■ Records provided ■
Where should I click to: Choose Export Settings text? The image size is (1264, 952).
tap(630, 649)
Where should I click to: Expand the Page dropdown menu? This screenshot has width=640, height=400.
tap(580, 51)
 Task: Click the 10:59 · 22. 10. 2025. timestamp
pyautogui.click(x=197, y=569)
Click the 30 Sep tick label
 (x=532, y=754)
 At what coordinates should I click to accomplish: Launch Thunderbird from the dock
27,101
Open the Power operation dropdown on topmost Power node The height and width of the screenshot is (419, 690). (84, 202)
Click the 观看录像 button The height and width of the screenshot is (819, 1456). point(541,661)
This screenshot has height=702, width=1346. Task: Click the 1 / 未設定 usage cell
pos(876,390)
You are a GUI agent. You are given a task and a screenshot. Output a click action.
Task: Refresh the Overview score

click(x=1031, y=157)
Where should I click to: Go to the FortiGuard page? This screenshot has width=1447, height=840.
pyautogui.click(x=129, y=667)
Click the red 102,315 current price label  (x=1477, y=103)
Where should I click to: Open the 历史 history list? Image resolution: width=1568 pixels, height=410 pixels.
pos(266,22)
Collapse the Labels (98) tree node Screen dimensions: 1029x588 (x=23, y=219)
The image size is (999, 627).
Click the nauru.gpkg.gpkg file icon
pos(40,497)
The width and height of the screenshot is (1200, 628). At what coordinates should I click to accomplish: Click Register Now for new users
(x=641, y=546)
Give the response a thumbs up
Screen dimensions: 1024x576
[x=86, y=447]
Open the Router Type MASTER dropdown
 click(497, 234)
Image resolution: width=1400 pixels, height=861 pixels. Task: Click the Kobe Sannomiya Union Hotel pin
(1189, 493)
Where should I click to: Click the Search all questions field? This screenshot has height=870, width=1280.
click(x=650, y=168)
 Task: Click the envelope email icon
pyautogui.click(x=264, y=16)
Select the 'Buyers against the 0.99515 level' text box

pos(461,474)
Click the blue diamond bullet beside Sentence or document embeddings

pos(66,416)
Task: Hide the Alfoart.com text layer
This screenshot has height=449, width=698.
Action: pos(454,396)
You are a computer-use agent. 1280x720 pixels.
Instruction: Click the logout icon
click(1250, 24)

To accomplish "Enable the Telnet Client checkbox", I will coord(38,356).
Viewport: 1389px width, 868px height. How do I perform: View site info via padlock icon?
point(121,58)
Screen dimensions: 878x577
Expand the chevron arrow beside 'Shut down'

■ What is asked ■
Count the lines of the material above that contain the string "dropdown", with case mattering, and give only that number.

■ Result for this exercise ■
3